Managed accounts continue to reshape the way financial advice is delivered in Australia. What began as a specialist portfolio implementation tool has evolved into a core operating framework for many advice practices—supporting better client outcomes, stronger governance and more scalable business models.
The State Street/Investment Trends 2026 Managed Accounts Report provides one of the most comprehensive views of this evolution. Based on insights from over a thousand Australian financial advisers, this article highlights what the latest research reveals about how managed accounts are being used today, what is driving adoption, and how adviser expectations are changing as the market matures.
Managed accounts have moved decisively from growth into acceleration. Adviser use has reached a record high, with more than 60% of advisers now actively using managed accounts, and a further cohort considering adoption. Importantly, growth is no longer driven solely by new users entering the market. Existing users are allocating materially more of their clients’ portfolios to managed accounts, creating a powerful momentum effect as these solutions become increasingly embedded in advice delivery.
Conviction among advisers continues to deepen. Nearly three quarters of advisers who use managed accounts now position them as the core portfolio solution, rather than a satellite allocation, with the majority of new client flows being directed into managed account structures. This shift reflects confidence in their ability to deliver consistent outcomes, aligned asset allocations and disciplined portfolio management across market cycles.
The result has been rapid growth in assets. Managed account funds under management have reached approximately $292 billion by the end of 20251, with the market expected to grow to around $400 billion by the end of 2027. Taken together, these trends highlight a clear structural change: managed accounts are no longer an overlay to advice—they are increasingly the central framework for portfolio construction and implementation.
One of the most striking findings from the report is the behavioural impact of managed accounts on investors. Advisers consistently report that clients invested through managed accounts are more confident, more disciplined, and less likely to make impulsive portfolio changes during periods of market volatility, compared with those using traditional portfolio structures.
In an environment marked by geopolitical uncertainty and persistent inflation pressures, this behavioural advantage has become an increasingly important part of the value proposition—helping advisers maintain investment discipline, reinforce trust in the advice process, and keep clients focused on long‑term objectives rather than short‑term market noise.
Managed accounts are most commonly used for long‑term investors, with advisers typically recommending them to clients with extended investment horizons. The research shows that more than half of advisers use managed accounts for clients investing for six years or longer, with the average intended investment horizon around 7½ years—effectively a full market cycle. This supports their positioning as a strategic, all‑weather portfolio solution, rather than a tactical allocation tool.
This long‑term focus is reflected in portfolio construction.
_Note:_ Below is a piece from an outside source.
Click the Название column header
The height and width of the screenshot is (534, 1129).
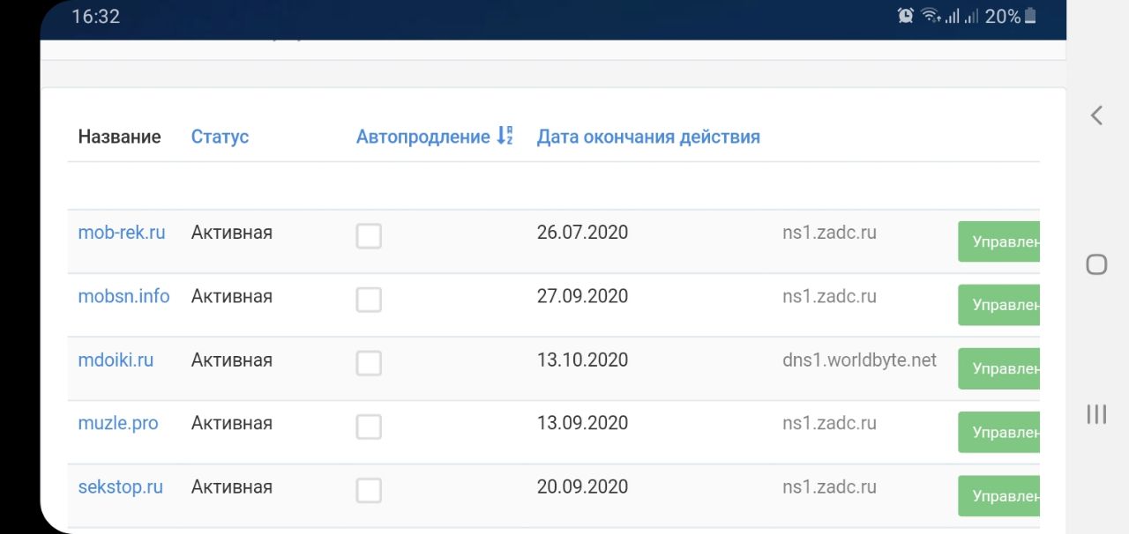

Around 73% of advisers now use managed accounts as the core portfolio solution, and in 2026 the average proportion of core investments allocated to managed accounts increased to approximately 66%, with a growing share of advisers allocating 70% or more of the core portfolio to these structures. Strategic asset allocation remains the dominant foundation, underpinned by disciplined rebalancing, although tactical and dynamic strategies continue to gain ground as advisers seek greater flexibility within a robust, governance‑led framework.
Implementation choices further highlight the maturing role of managed accounts in advice delivery. Separately Managed Accounts (SMAs) remain the dominant structure, with close to nine in ten advisers implementing managed accounts via SMAs, reflecting their scalability, platform integration and operational simplicity. At the same time, use of Managed Discretionary Accounts (MDAs) is increasing, particularly among larger, more profitable practices with more developed governance frameworks, indicating selective uptake rather than a broad shift away from SMAs. In terms of model design, off‑the‑shelf solutions continue to dominate, with around two‑thirds of advisers relying on pre‑built models, often with minor customisation, to support consistency and ease of oversight.
As markets become more complex and client needs more diverse, the focus shifts from simply generating ideas to how portfolios are implemented and managed over time. A disciplined, repeatable approach to portfolio construction—combined with professional oversight—can help advisers deliver greater consistency while reducing operational burden.
State Street offers a range of model portfolios, drawing on our global investment expertise and implemented through a managed account structure that State Street manages, helping advisers translate investment thinking into outcomes across different client objectives.